Material provided:
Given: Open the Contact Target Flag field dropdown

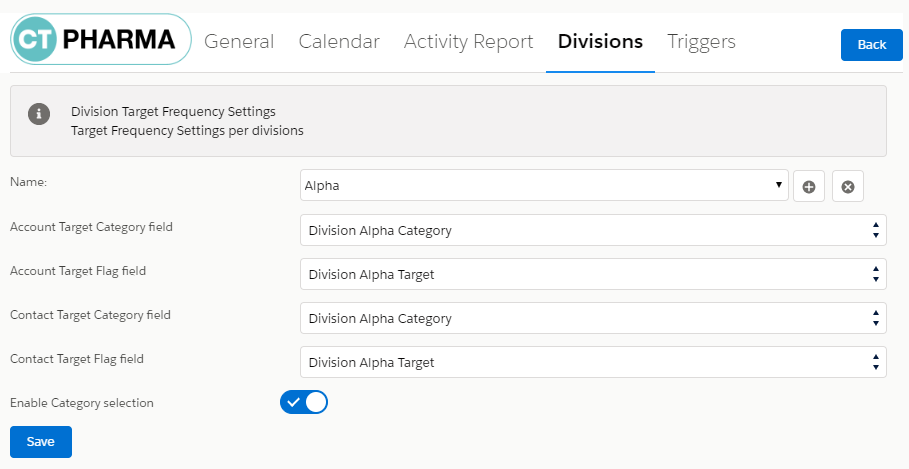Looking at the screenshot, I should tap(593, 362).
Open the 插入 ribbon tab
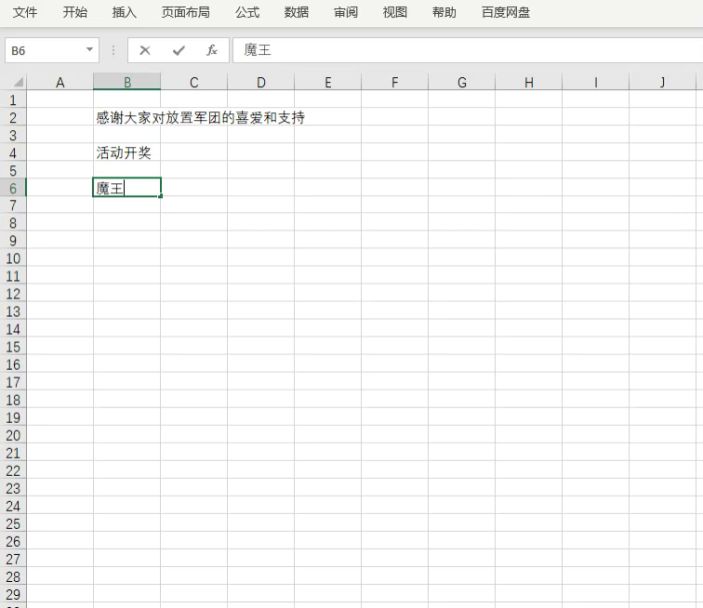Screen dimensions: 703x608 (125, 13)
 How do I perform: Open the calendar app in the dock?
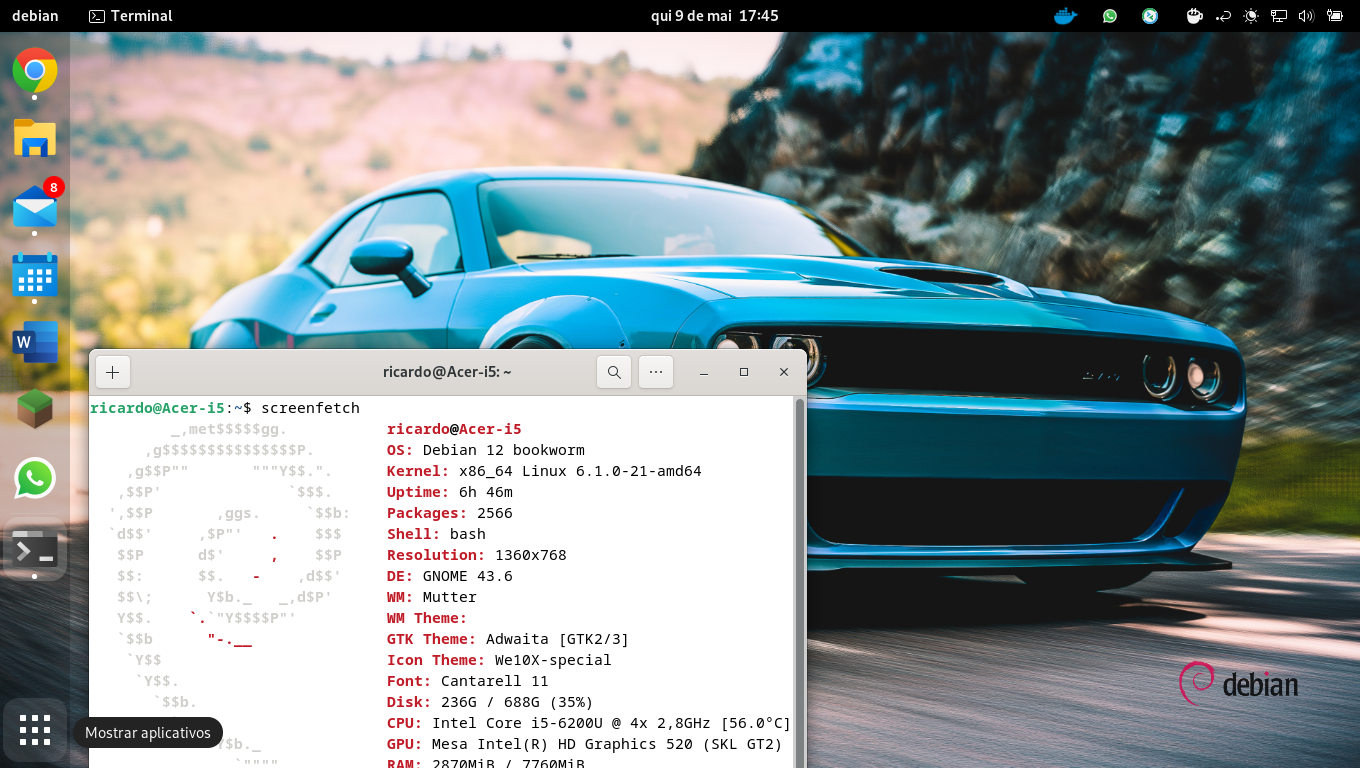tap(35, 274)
...
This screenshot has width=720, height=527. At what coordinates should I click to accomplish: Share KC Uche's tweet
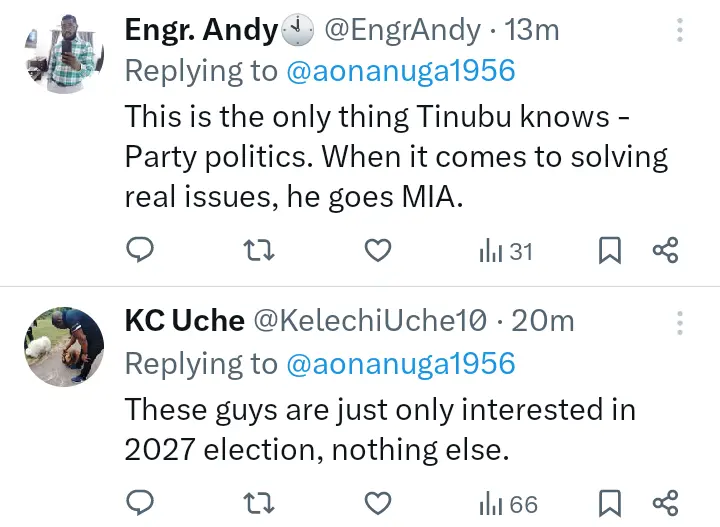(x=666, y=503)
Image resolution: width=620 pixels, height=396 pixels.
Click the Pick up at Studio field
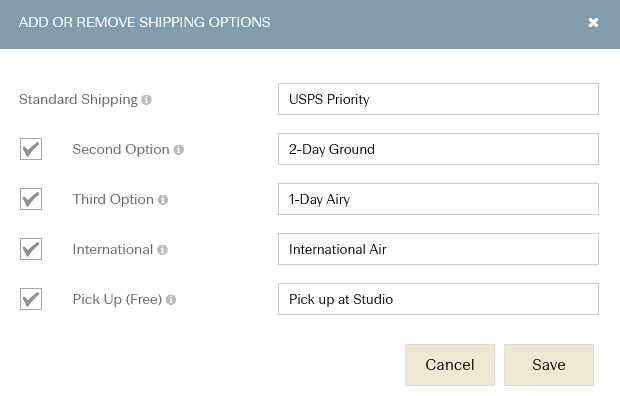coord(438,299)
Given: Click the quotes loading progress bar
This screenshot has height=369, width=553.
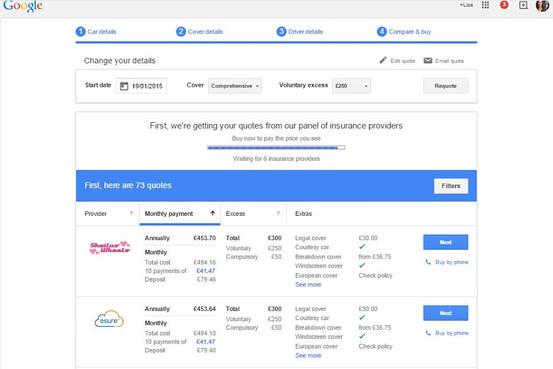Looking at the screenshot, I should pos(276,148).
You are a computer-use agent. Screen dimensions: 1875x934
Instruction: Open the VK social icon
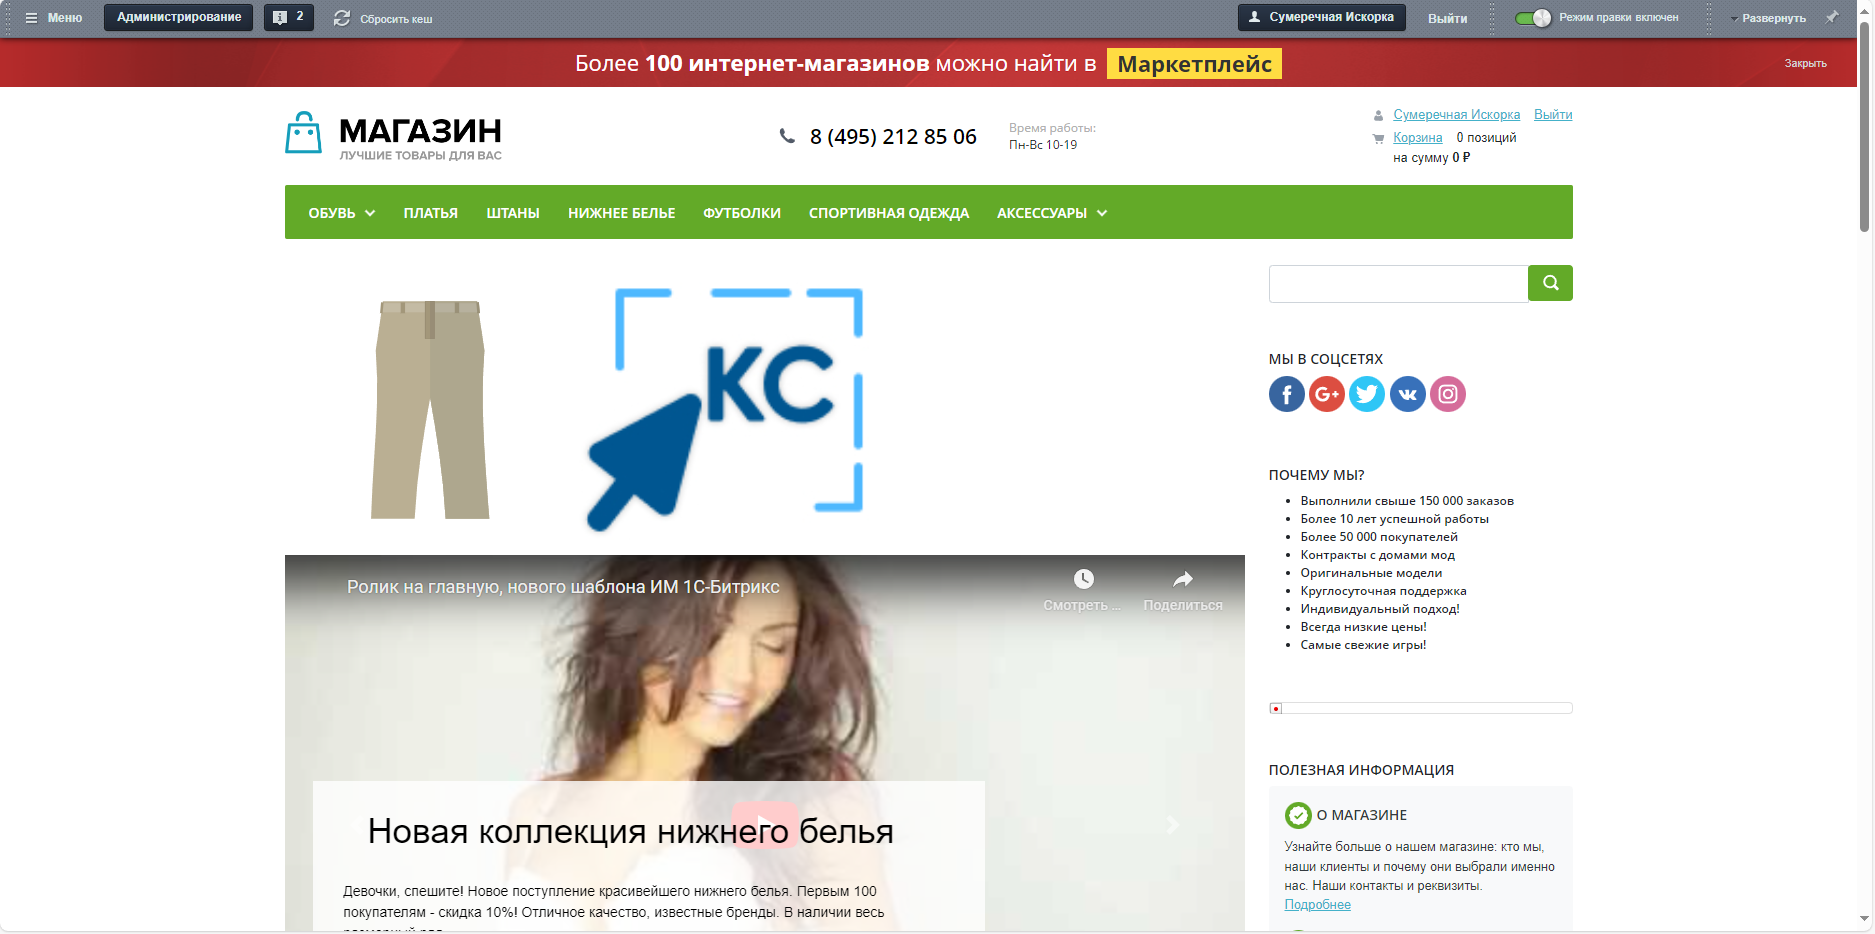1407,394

What the task requires:
Only one stretch of the material above is wanted: the line containing "Image resolution: width=620" through the line containing "You are a computer-use". Restate it word for word, minus the pictures.

Response for this exercise:
Image resolution: width=620 pixels, height=396 pixels.
Click the Pick up at Studio field
coord(438,299)
Given: Click the quotes loading progress bar
This screenshot has height=369, width=553.
Looking at the screenshot, I should pos(276,148).
You are a computer-use agent. Screen dimensions: 1875x934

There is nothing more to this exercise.